3cats-in-a-coat 2 days ago

"Handling errors gracefully" doesn't happen at the handler. It starts at the execution model and your architecture. If a component can "bomb" in an isolated way, then the client that invoked that component can handle that gracefully.

This means things like durability, consistency, atomicity, and isolated side-effects (if any).

This is what Erlang does. A process is isolated, so when it just falls apart, the parent can handle that "gracefully" despite said process literally disintegrated in a critical irreparable way.

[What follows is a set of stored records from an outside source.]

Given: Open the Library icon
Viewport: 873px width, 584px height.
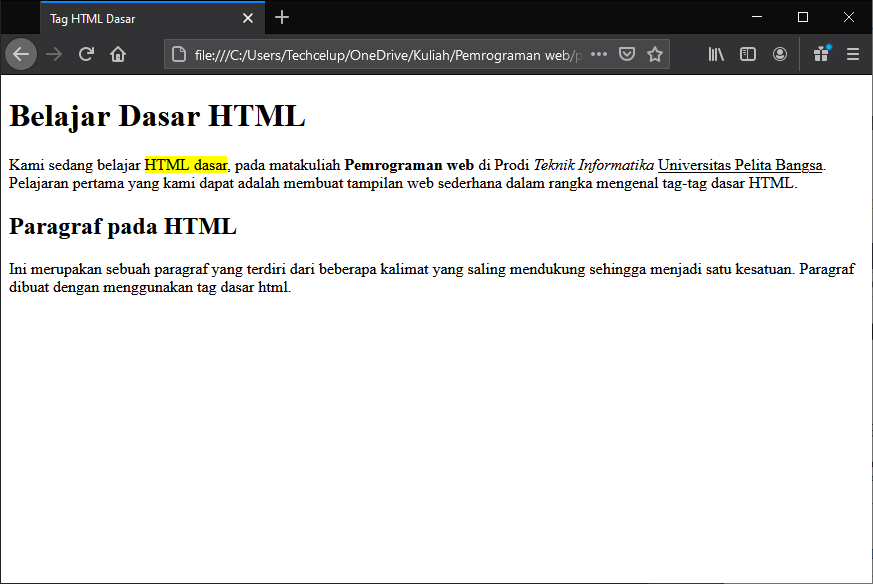Looking at the screenshot, I should coord(716,54).
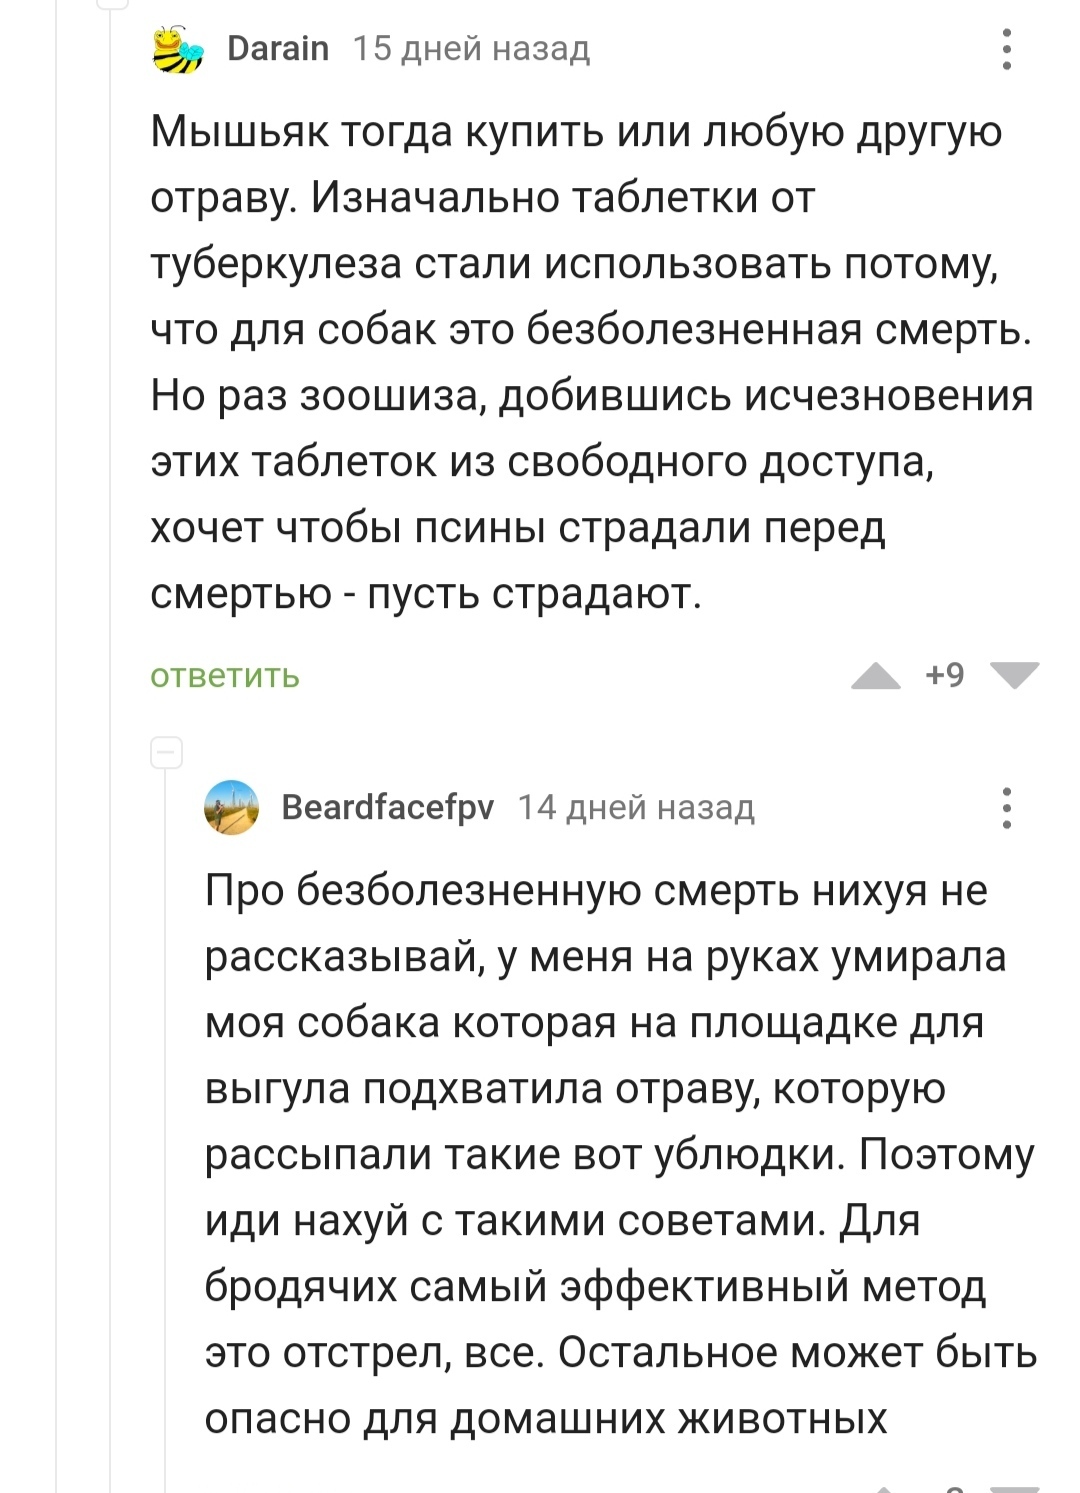Open three-dot menu on Darain's comment
The height and width of the screenshot is (1493, 1080).
tap(1006, 49)
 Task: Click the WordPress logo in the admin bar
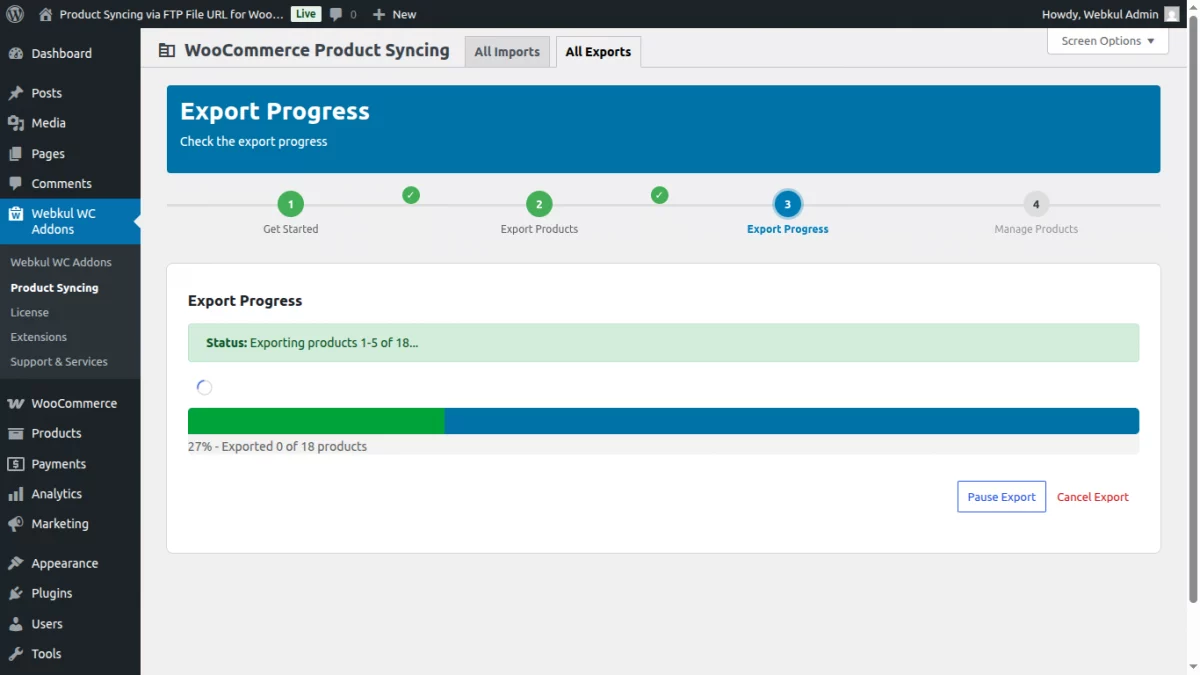tap(14, 13)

It's a bit like designing covert spy networks...

Entwickler 2 days ago

Yeah, this has some general high level good advice, but is so old it doesn't include the new idiomatic ways of using errors.Is and error wrapping for error checking...

ninetyninenine 2 days ago

I love the go philosophy of errors being silent by default. It forces us developers to handle things gracefully. Additionally no stack traces along with the errors which is good because devs are too reliant on stack traces nowadays.

  • altruios 2 days ago

    This sounds like it needs an /s.

    The complaint of developers "being reliant on stack traces" tone sounds an awful lot like: "real programmers just use punch cards and ignore any tooling we've come up with in the last 70 years: just use your brain"

    • ninetyninenine 2 days ago

      It’s not sarcasm. This is just my personal philosophy. I feel attacked.

      • altruios a day ago

        I speak in hyperbole here. I only point out the giants whos shoulders we stand on left us fantastic tools to use.

        There is something to the philosophy of keeping your interface 'dark' such that you learn to 'shine'. But that's something I ascribe to a personal development journey.

datadrivenangel 2 days ago

Software should fall over quickly. Graceful error handling can hide many issues.

  • markwaldron 2 days ago

    My take on this post is that things will break, but they should tell you they broke in an actionable and somewhat standardized way. If the only message that shows up is "An error has occured" that doesn't help the user, especially if they are non-technical.

rollulus 2 days ago

This was a great article back then but Go’s errors package has changed since then quite a bit, with e.g. Is, As, and fmt.Errorf’s %w.

827a 2 days ago

For a language that prides itself on its error handling, that's a whole lot of words written on the myriad of incorrect and bad ways to handle errors in the language, many of which are actively and irreversibly deployed in the standard library.

carlio 2 days ago

"Something went wrong. Please try again".